Die BSW-Führung in Thüringen sieht sich unter Druck. Nun hat sich der zum Infrastrukturminister avancierte Schütz via Stern über »Bestrebungen in der Bundespartei« und auch im Landesverband beklagt, die Regierungsbeteiligung »zu beenden«. Es treffe ihn »persönlich«, wenn die Bundesvorsitzende sage, »dass wir in Thüringen nicht einmal in der Lage seien, ein kostenfreies Mittagessen für Schüler möglich zu machen«. Wagenknecht hatte nach der Bundestagswahl erklärt, dass eine »verfehlte Politik« nicht über Landeshaushalte zu korrigieren sei, in denen 90 Prozent der Ausgaben für Pflichtaufgaben reserviert seien »und ein kostenloses Mittagessen für Schüler an fehlenden Finanzen scheitert«. Das kostenfreie Essen war im Thüringer Koalitionsvertrag in Aussicht gestellt worden; Ende Januar betonte Finanzministerin Wolf dann, dass dafür bis einschließlich 2027 keine Mittel verfügbar seien. Schütz sagte dem Stern gleichwohl, das Abschneiden bei der Bundestagswahl habe nichts mit Thüringen zu tun, »sondern damit, dass sich nach außen nur auf das Friedensthema konzentriert wurde«.

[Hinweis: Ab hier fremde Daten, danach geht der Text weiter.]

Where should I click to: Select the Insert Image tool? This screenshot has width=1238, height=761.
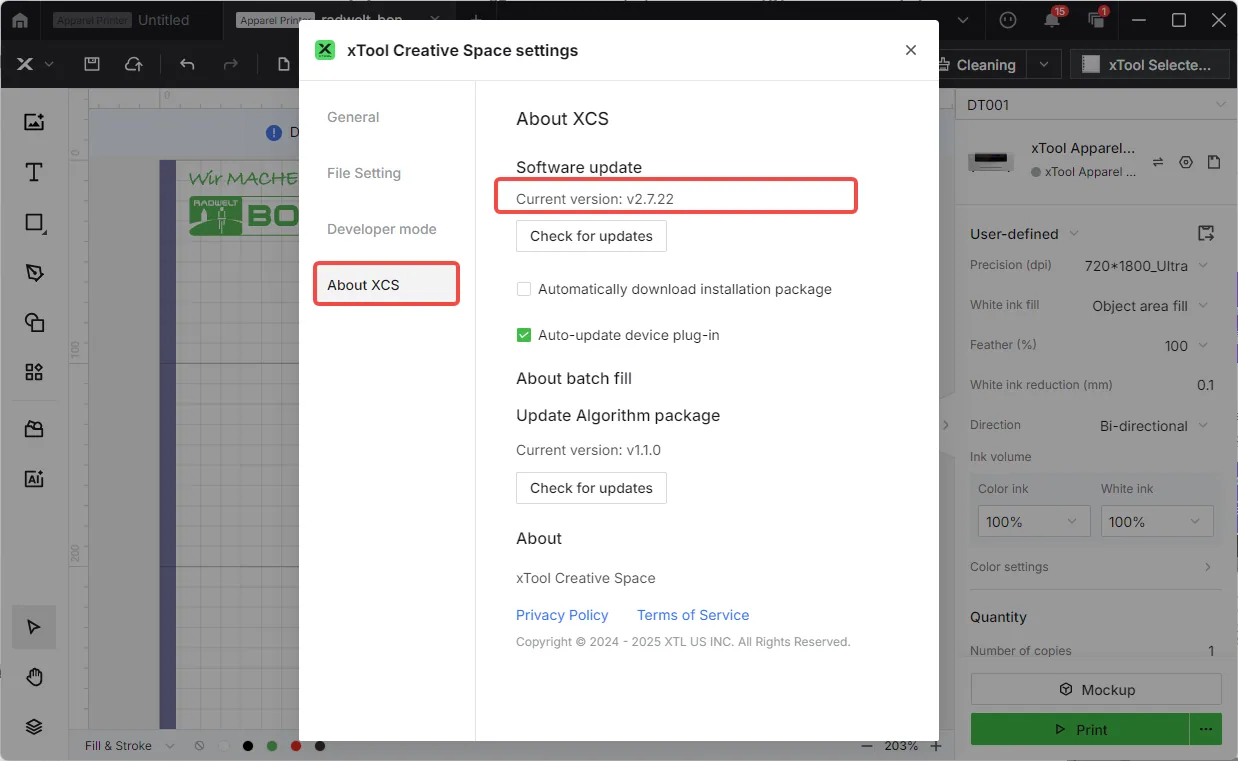click(34, 122)
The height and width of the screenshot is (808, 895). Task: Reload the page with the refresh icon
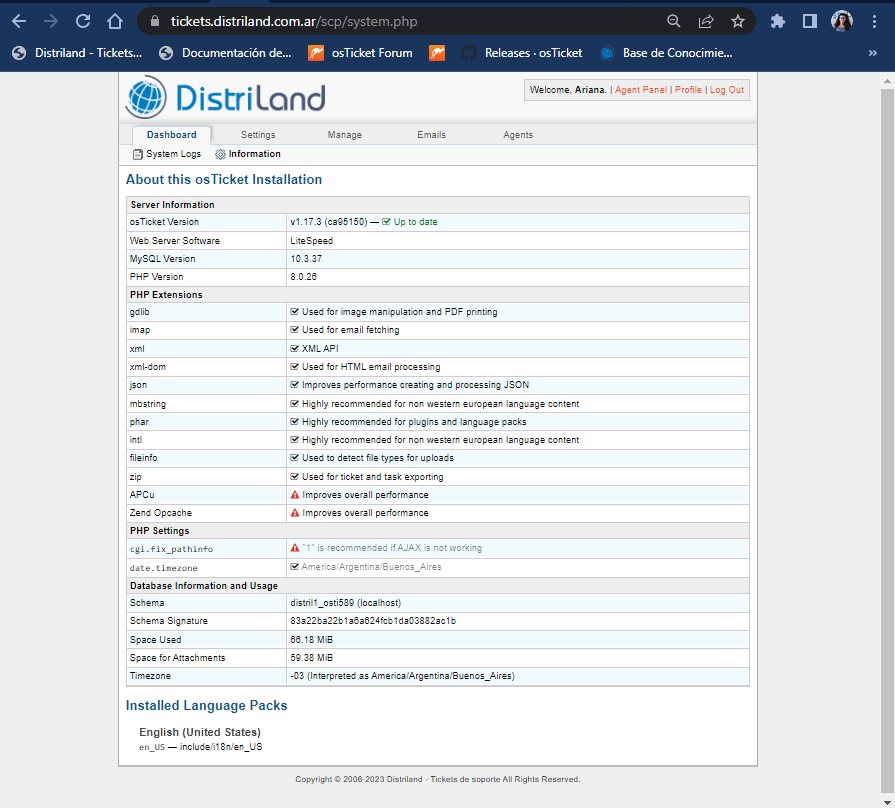83,21
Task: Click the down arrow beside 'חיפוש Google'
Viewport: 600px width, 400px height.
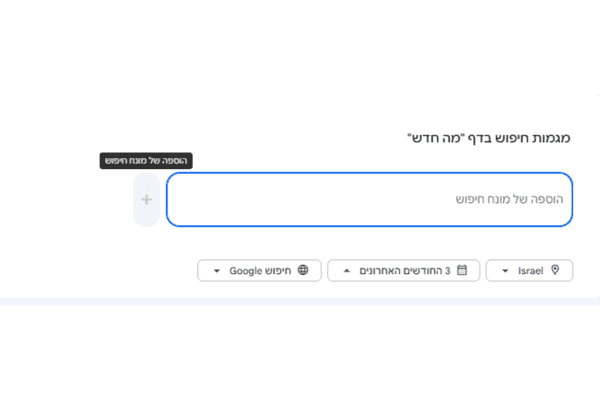Action: click(217, 271)
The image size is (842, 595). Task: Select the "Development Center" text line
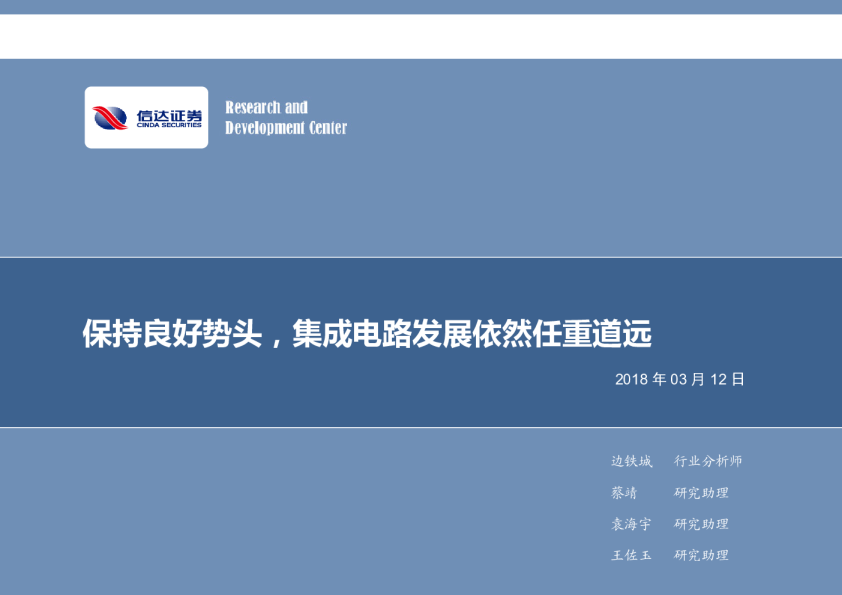(286, 128)
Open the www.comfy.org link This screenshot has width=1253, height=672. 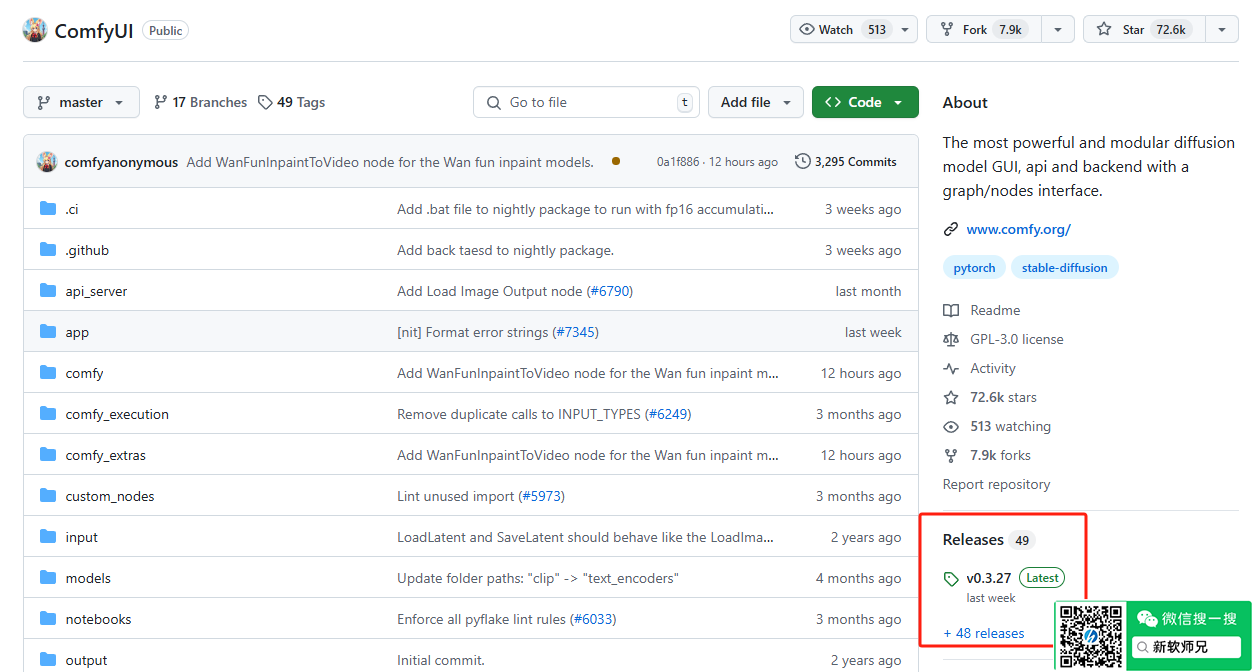1018,229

Der Intervention von Schütz vorausgegangen war ein Bericht der FAZ, in dem auf der Grundlage des augenscheinlich durchgestochenen Mailwechsels zwischen Mitgliedern der BSW-Führung vom Tag nach der Bundestagswahl über gegenseitige Schuldzuweisungen berichtet wird. Der rheinland-pfälzische BSW-Chef Alexander Ulrich nannte demnach als Gründe für den Nichteinzug die restriktive Mitgliederaufnahme und die Abstimmung über das sogenannte Zustrombegrenzungsgesetz, ging namentlich aber vor allem Wolf direkt an: Die habe im Wahlkampf »keine einzige Veranstaltung gemacht«. Wolf habe sich, zitiert die FAZ, dagegen mit den Worten verwahrt, sie kenne »diese Art der Verleumdung nicht mal aus der Linken«. Ulrich legte nach und Wolf den Rücktritt nahe: Sie sei das »Sinnbild für den Nichteinzug«. Es brauche »Personen, denen die eigene Karriere nicht so wichtig ist«.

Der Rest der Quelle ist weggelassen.